Aim of the task: Take the lines from the one with "Click the repository search magnifier icon" to the end of the listing, both ends included, and quote them exactly, leaving pictures out.

Input data:
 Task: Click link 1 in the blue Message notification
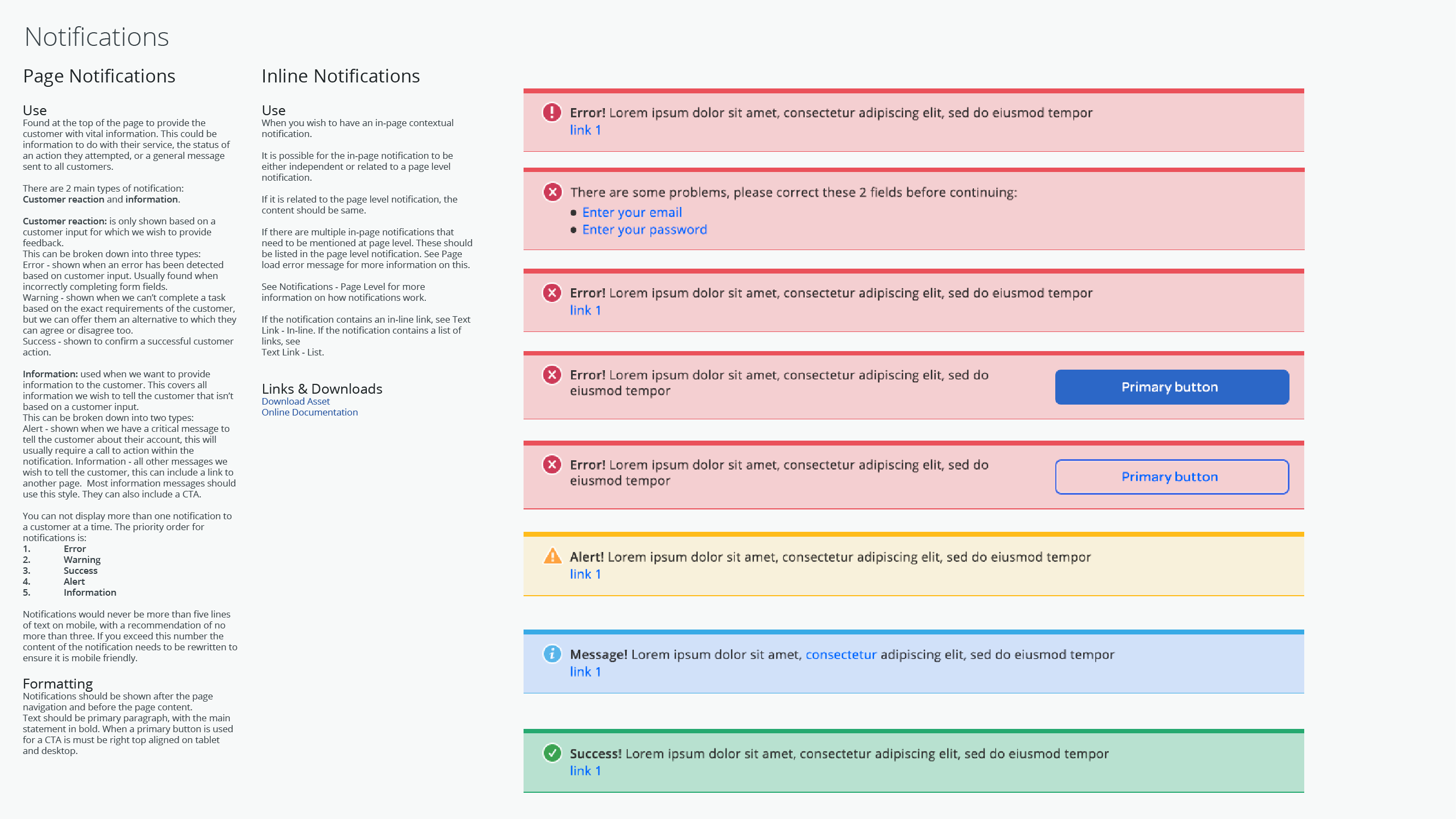pos(585,672)
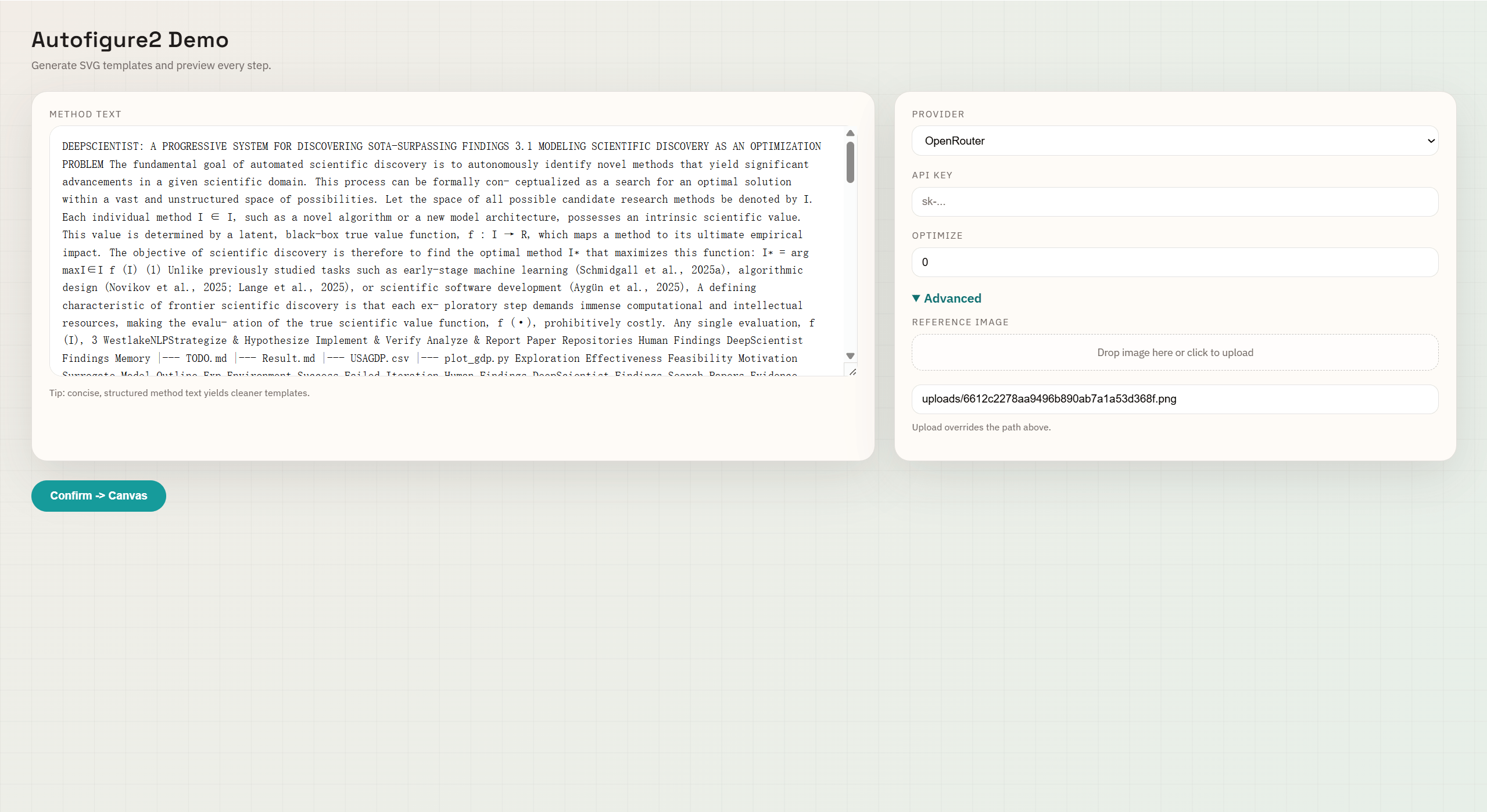Click inside the Method Text textarea
The image size is (1487, 812).
coord(442,250)
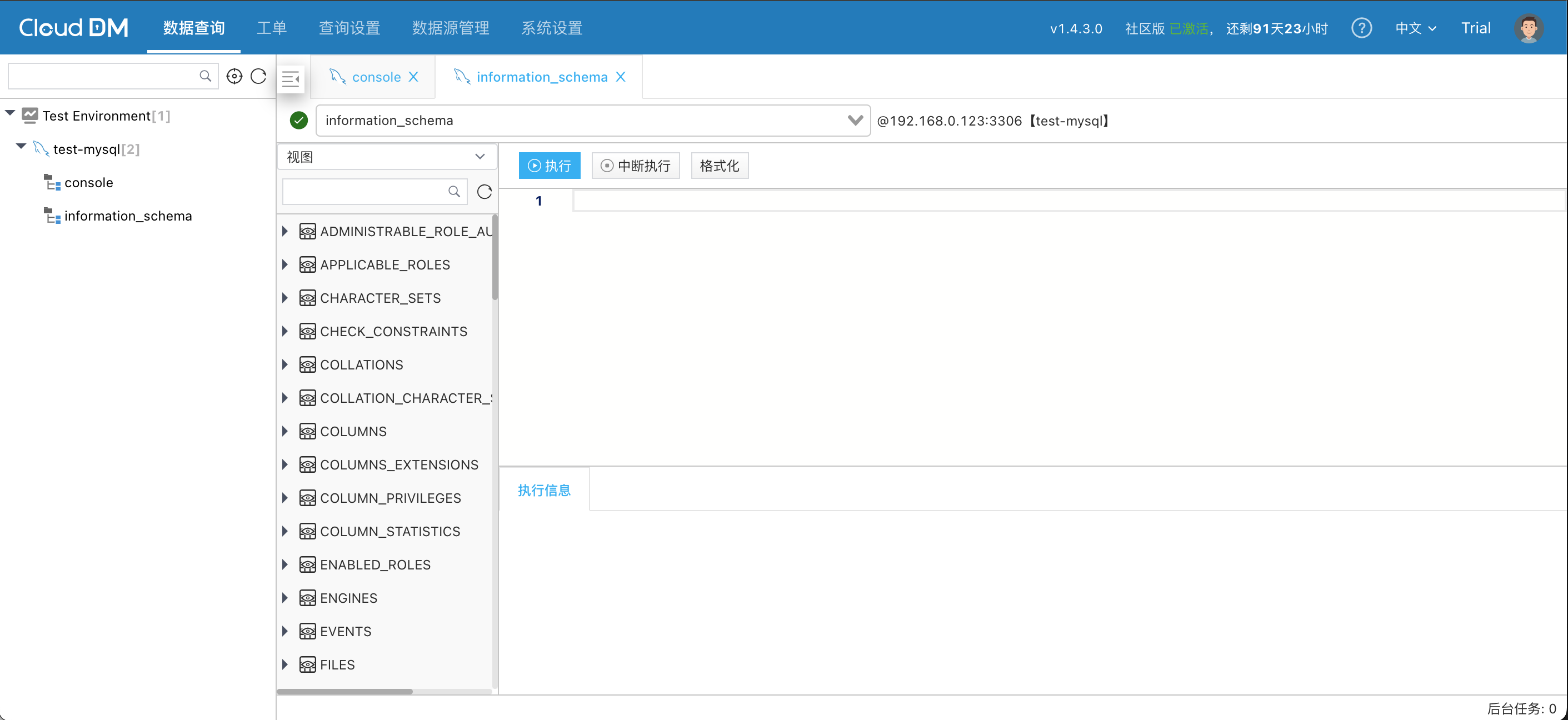The image size is (1568, 720).
Task: Click the 格式化 format button
Action: 719,166
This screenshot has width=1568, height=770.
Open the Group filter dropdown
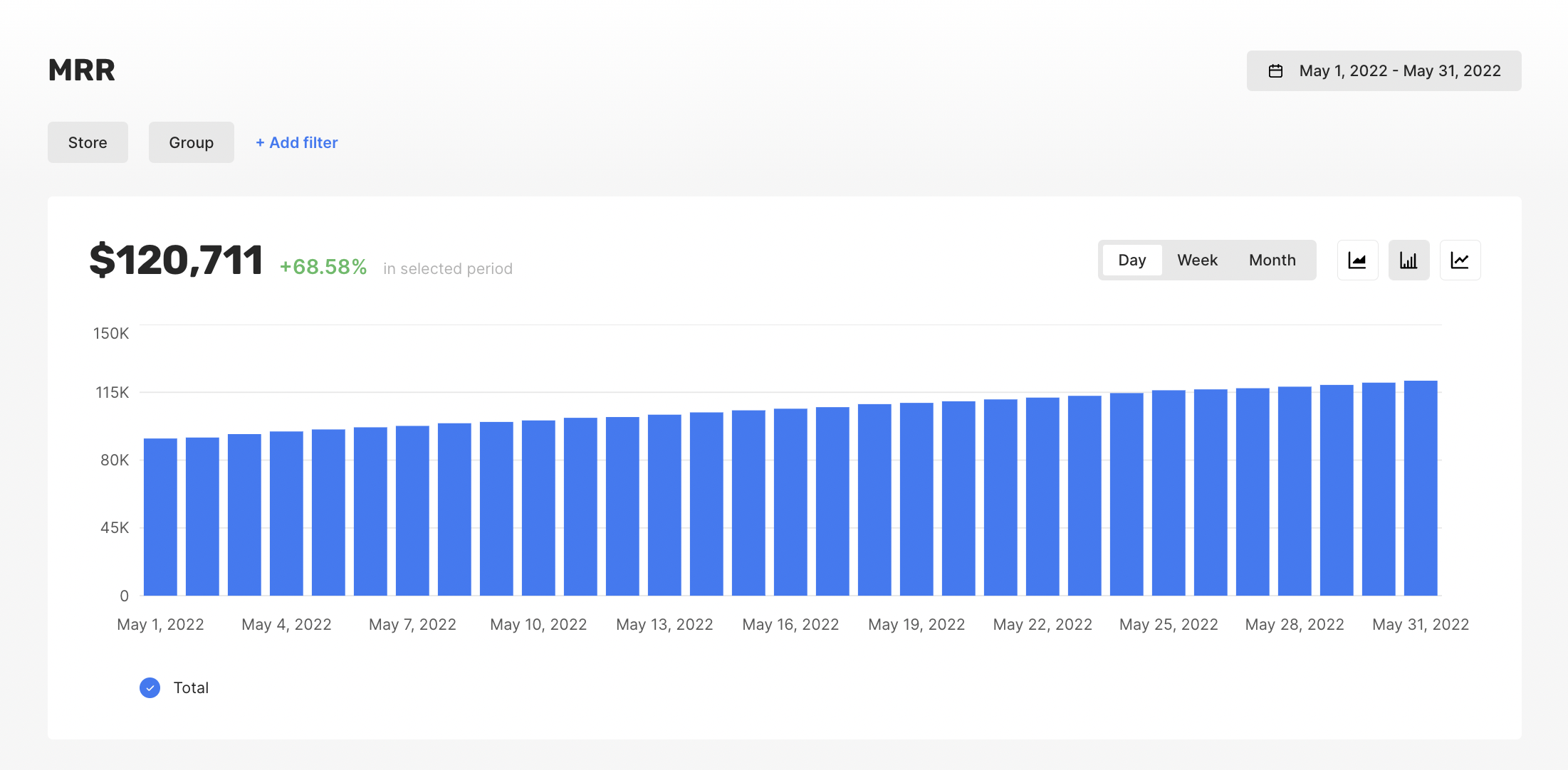point(191,142)
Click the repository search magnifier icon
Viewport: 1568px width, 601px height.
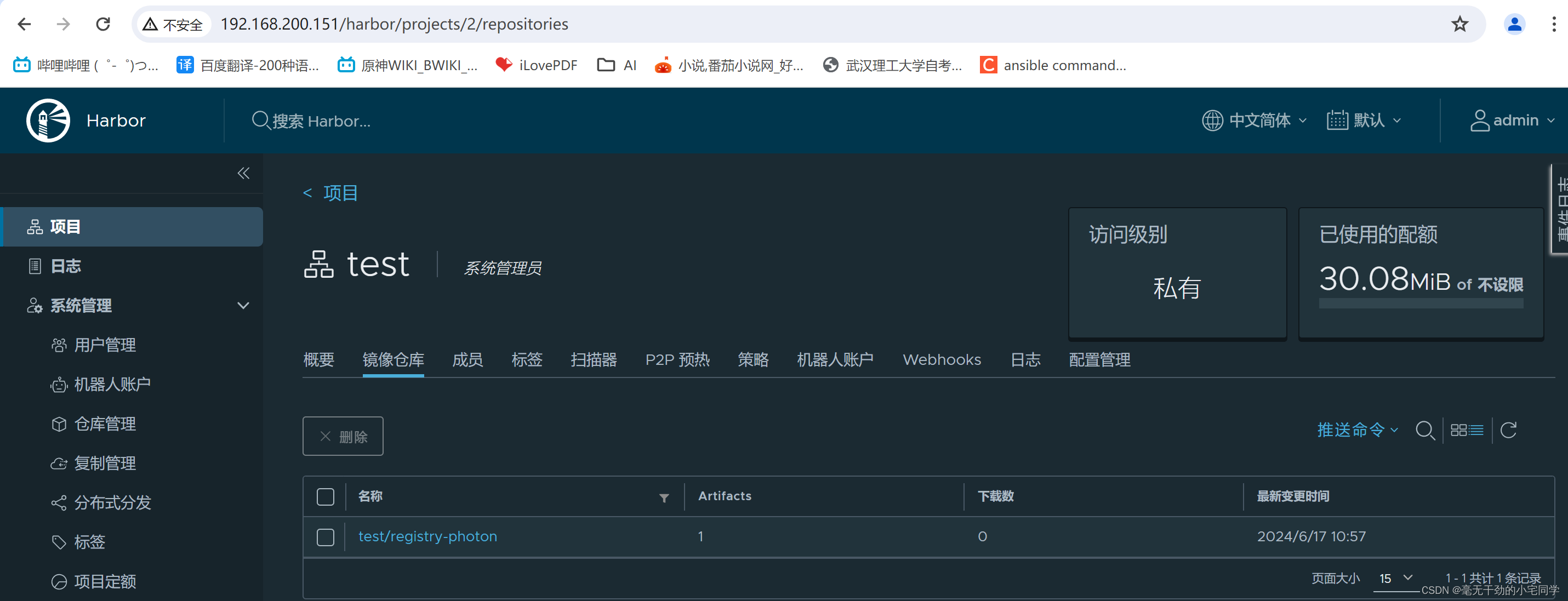[1424, 431]
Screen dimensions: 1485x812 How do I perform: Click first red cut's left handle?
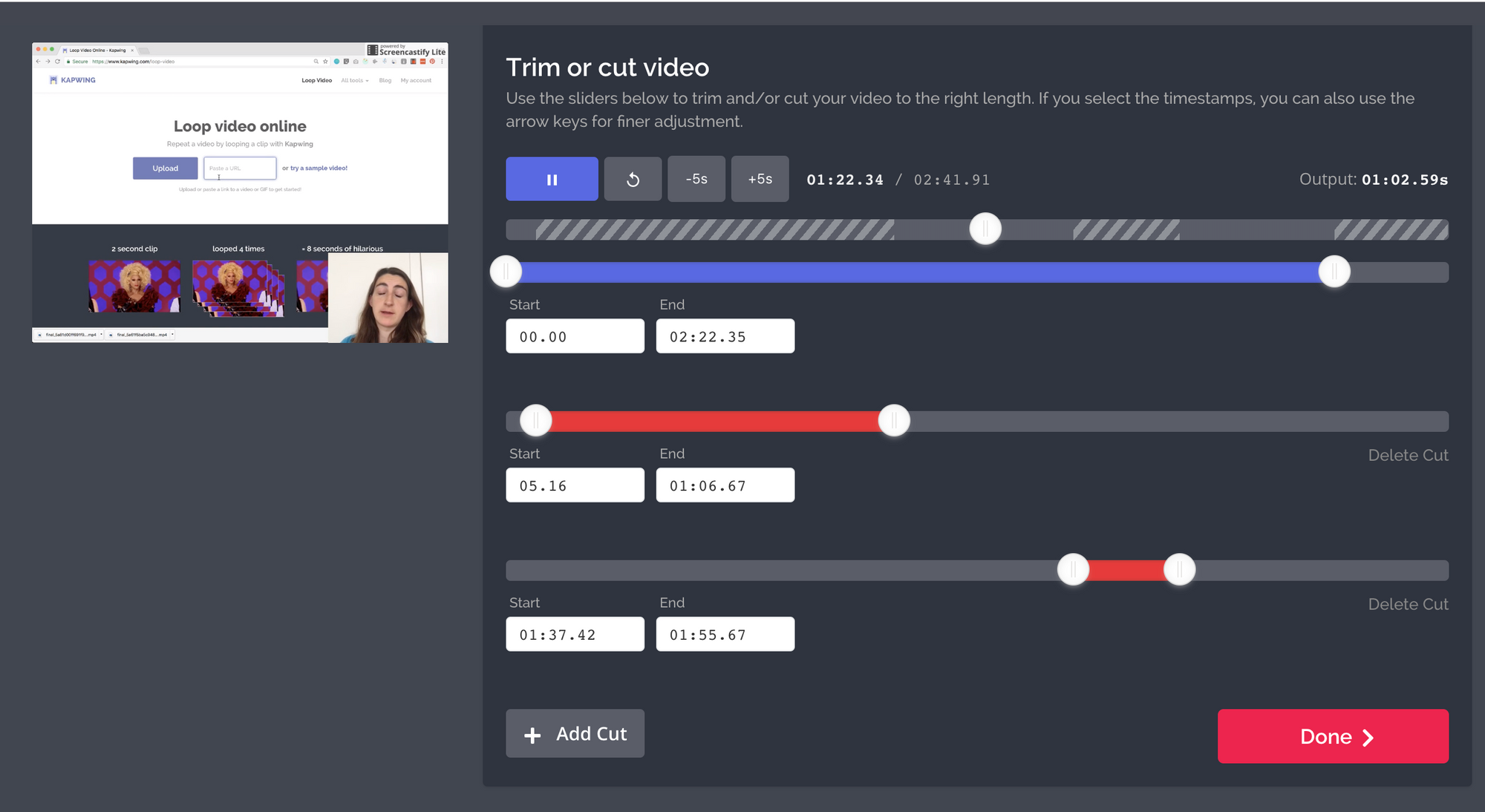[536, 421]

Solution:
Click the repository search magnifier icon
Viewport: 1568px width, 601px height.
[1424, 431]
Screen dimensions: 1485x812 How do I perform: Click first red cut's left handle?
[536, 421]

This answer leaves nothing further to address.